[SUPPLIED MATERIAL]

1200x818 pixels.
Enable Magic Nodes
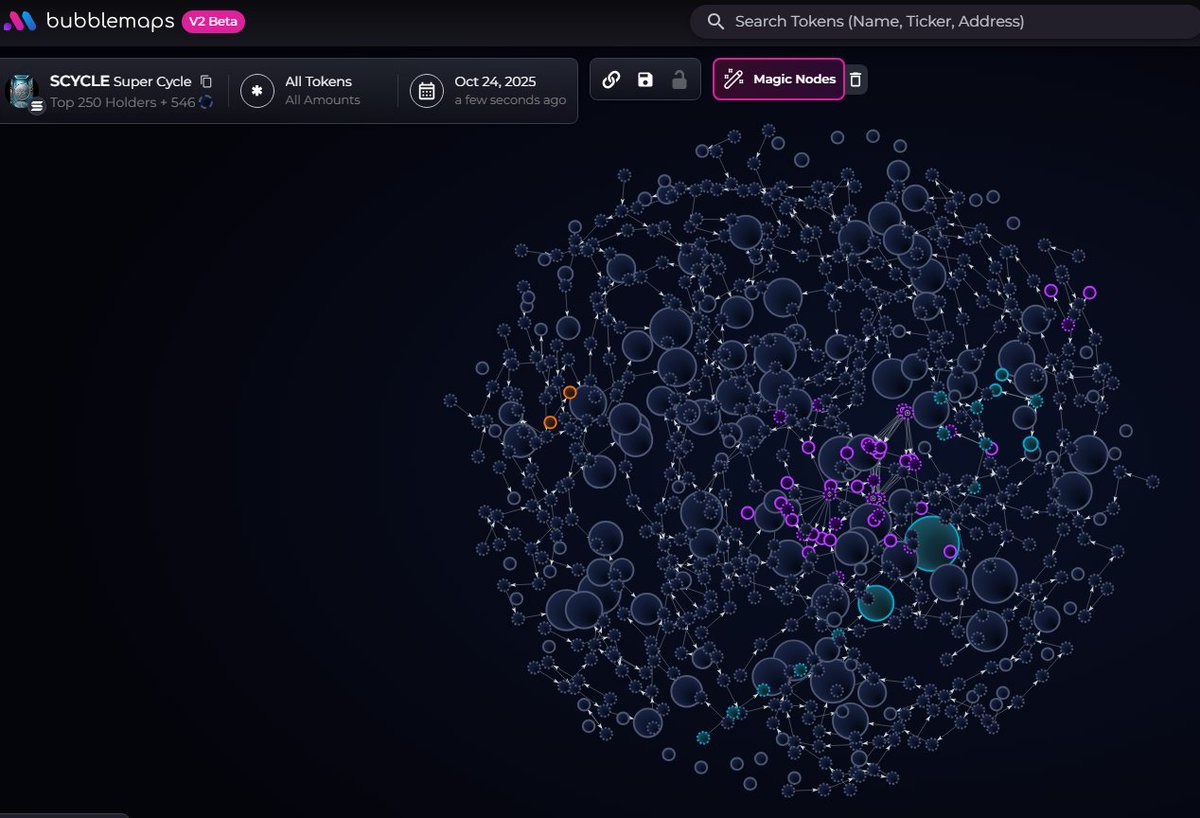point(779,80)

* * *

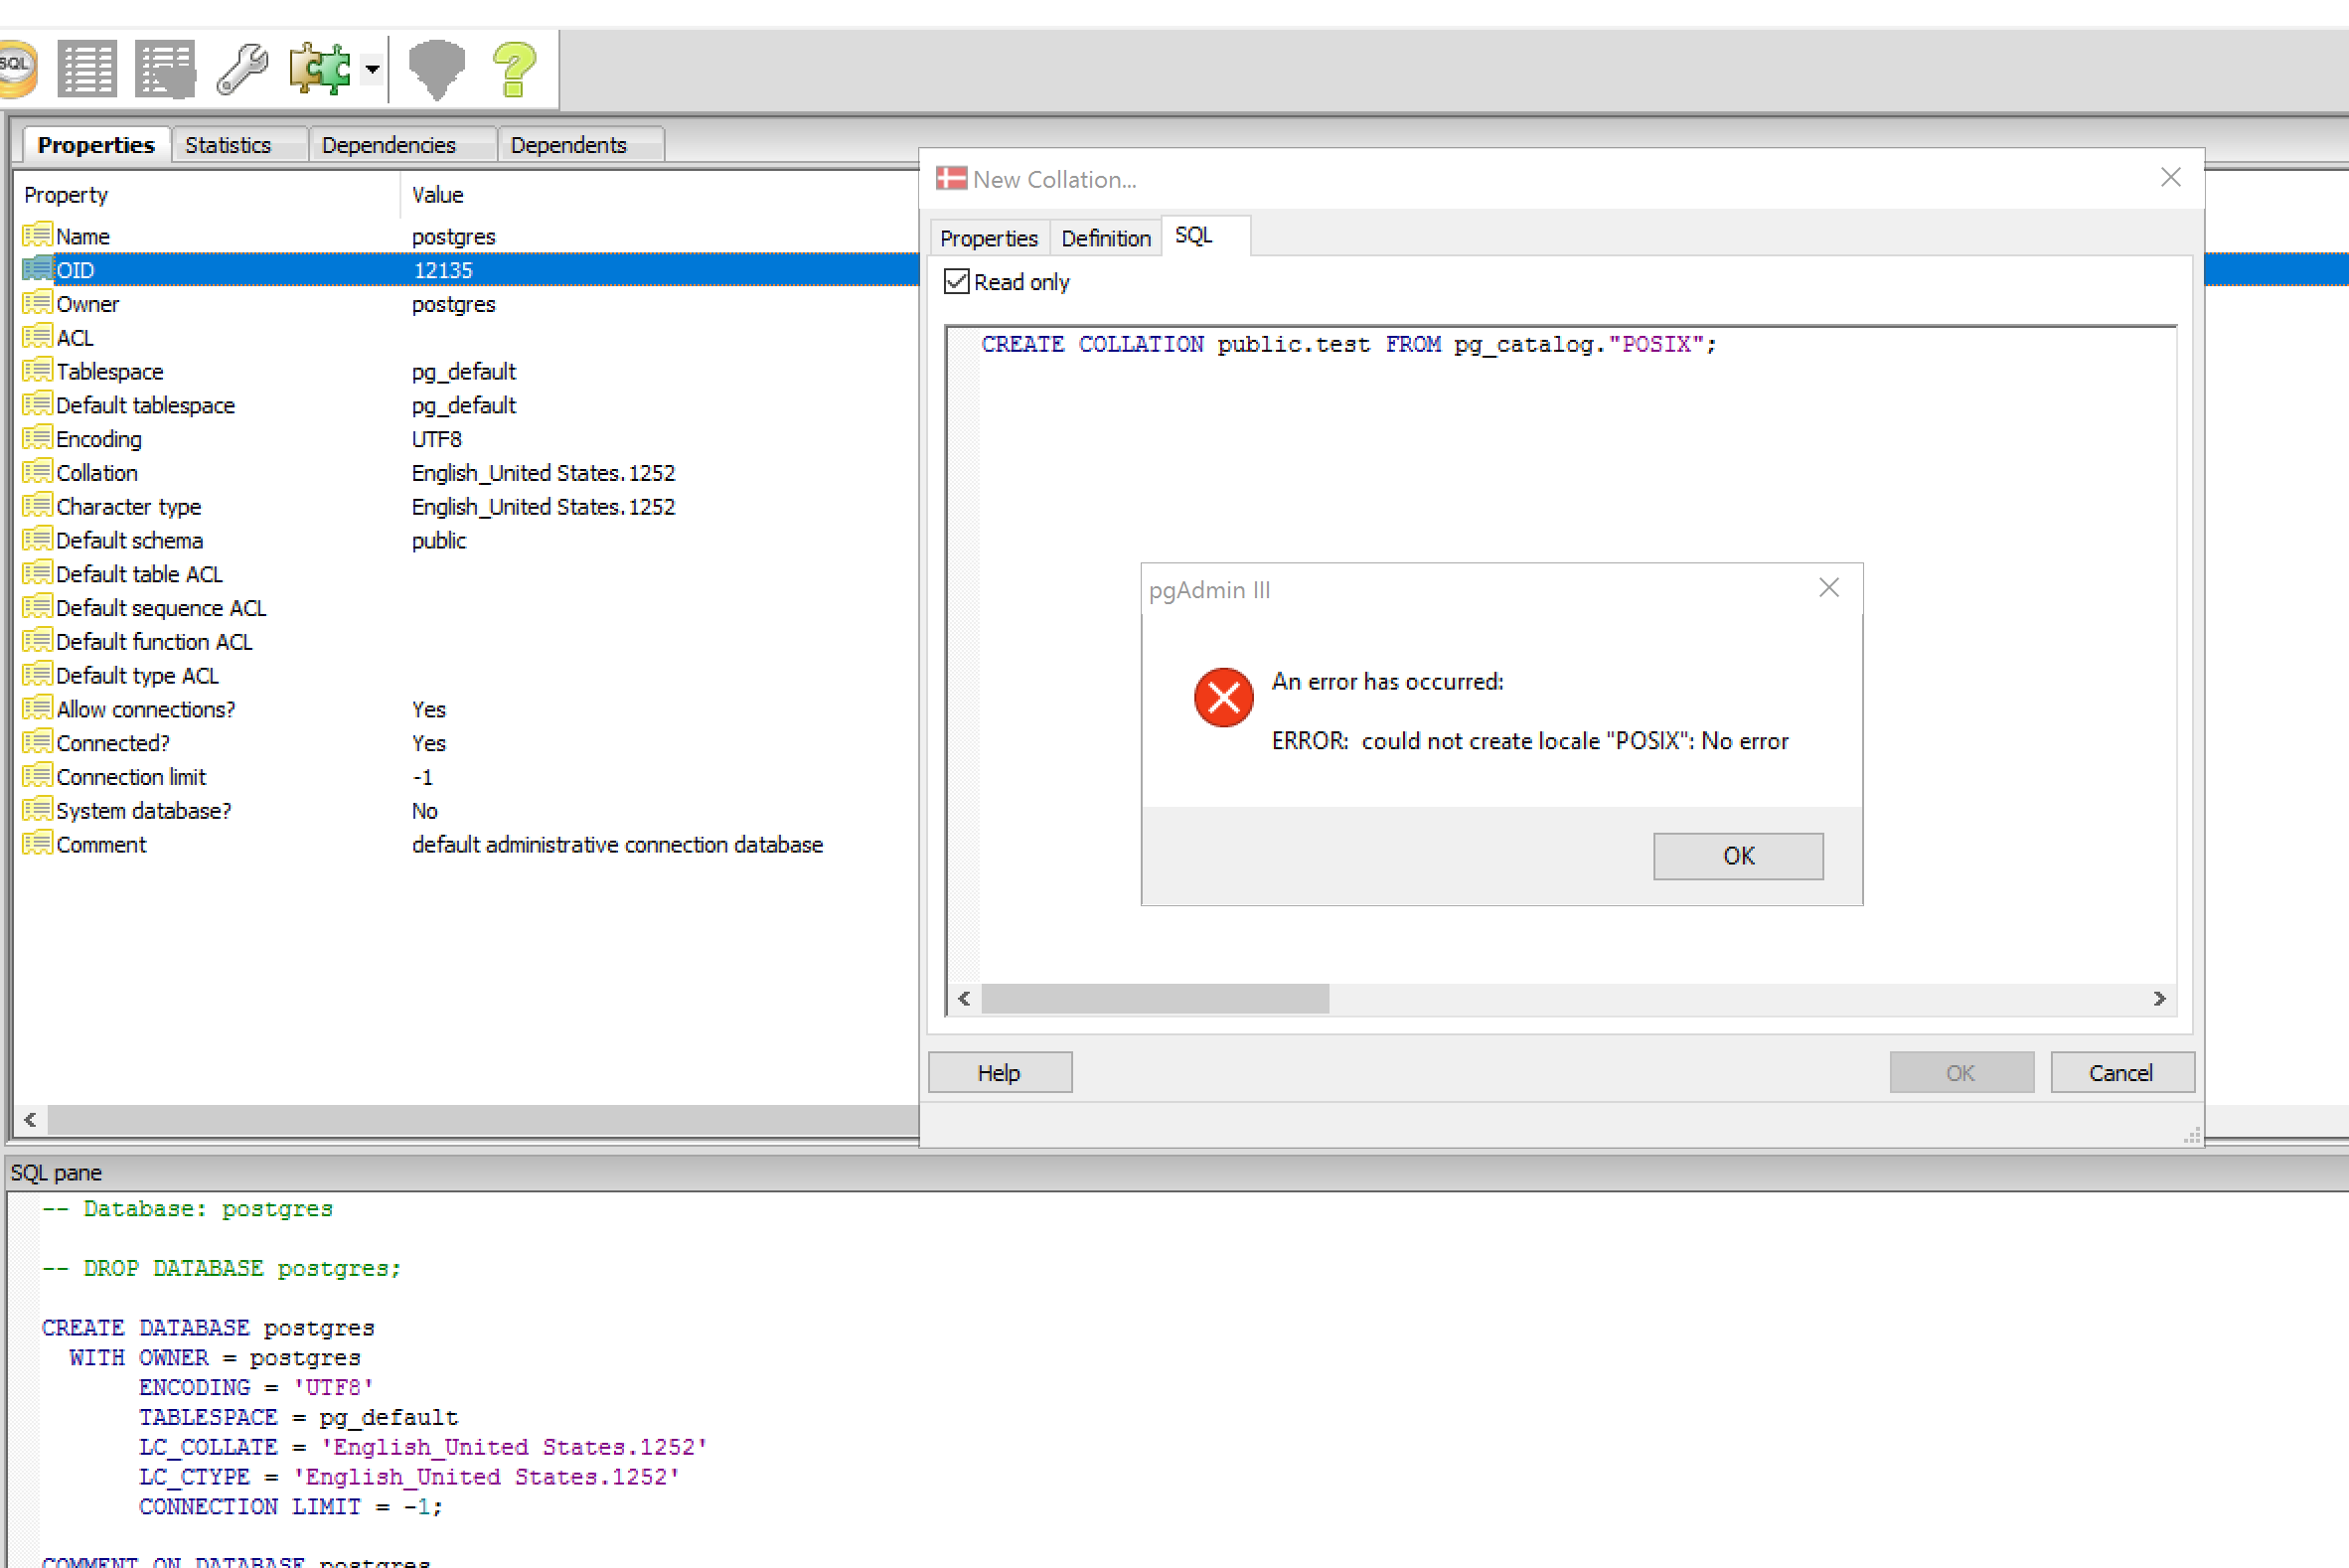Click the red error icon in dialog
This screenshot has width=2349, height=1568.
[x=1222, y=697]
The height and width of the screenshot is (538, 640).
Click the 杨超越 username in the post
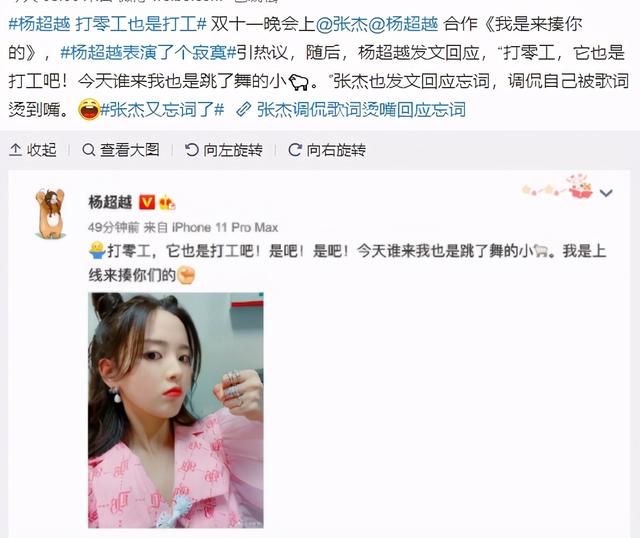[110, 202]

--

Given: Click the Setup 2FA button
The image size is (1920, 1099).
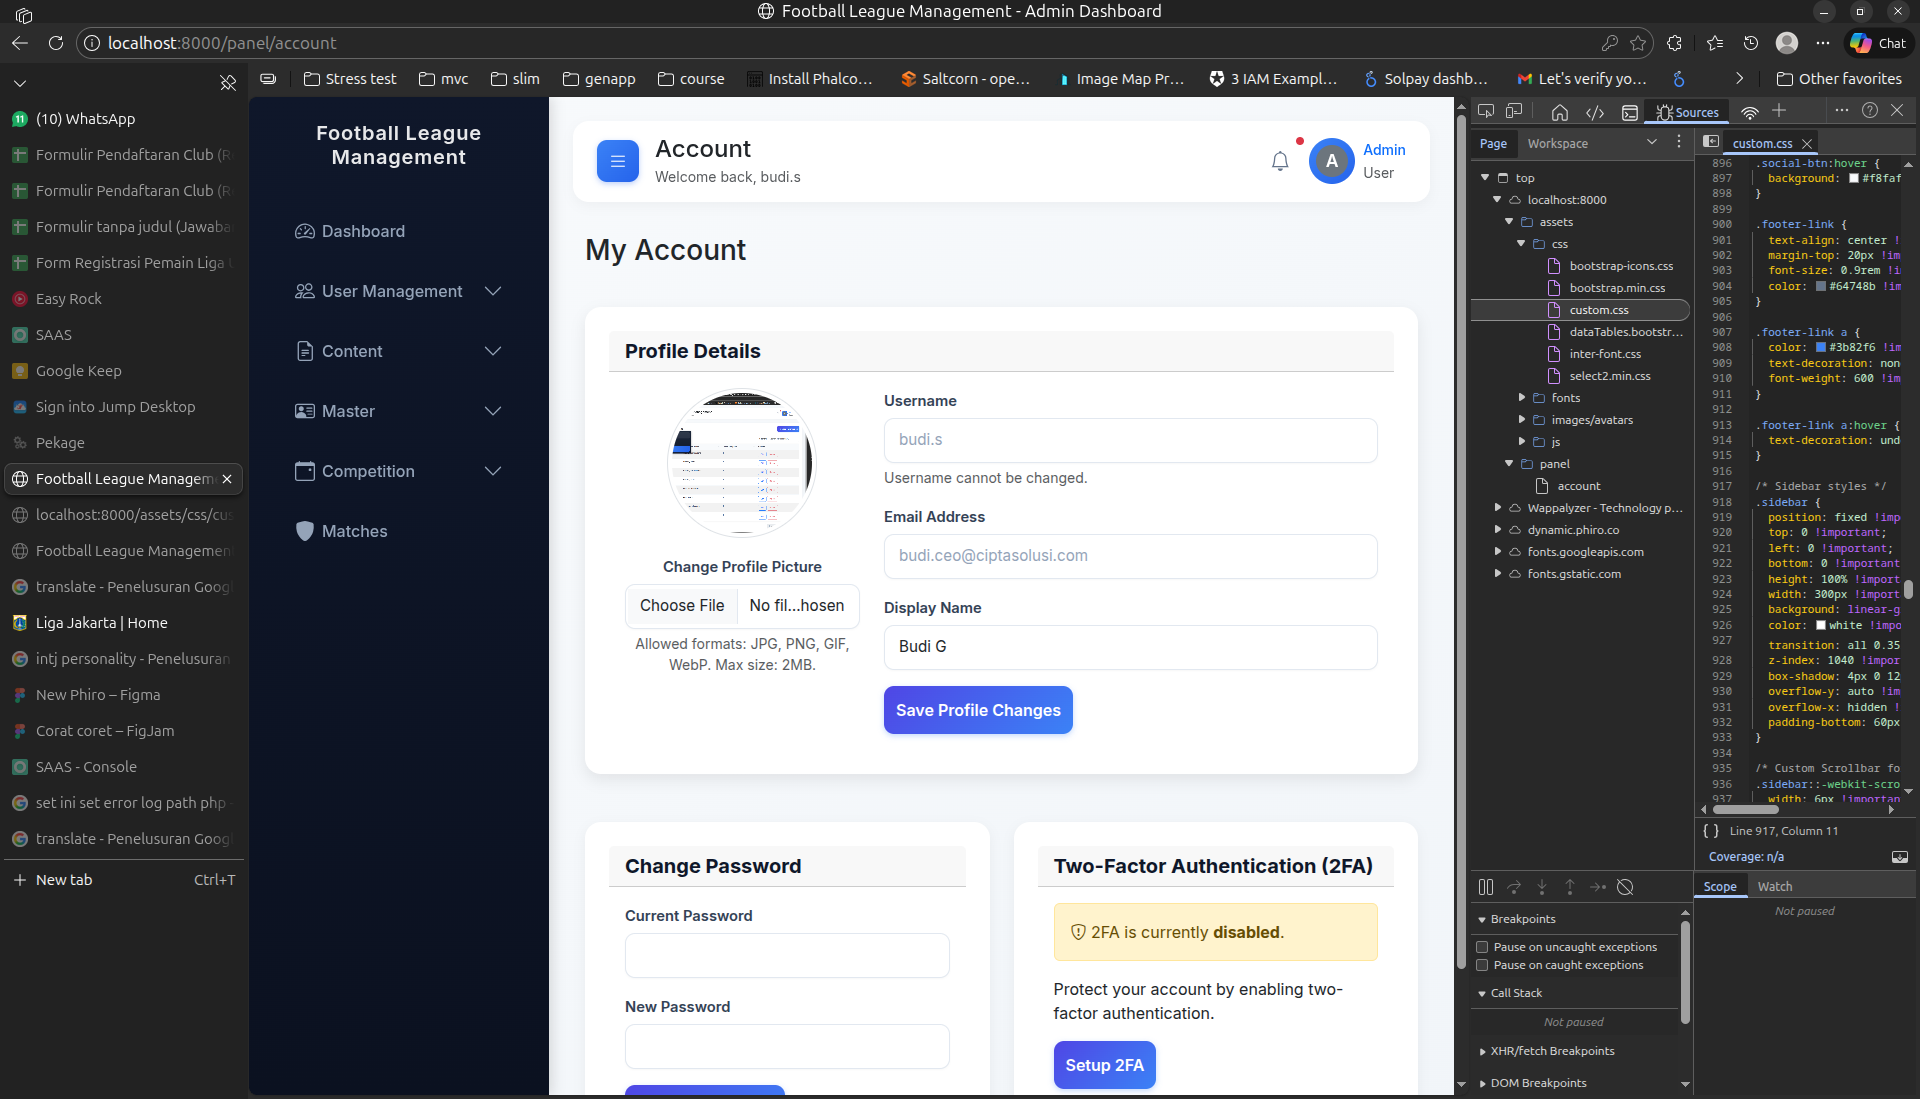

[SHORT TASK] Pick out every line in the entries above that contains the word "width" and copy each one.

[RESULT BELOW]
This screenshot has width=2349, height=1568.
The height and width of the screenshot is (538, 640).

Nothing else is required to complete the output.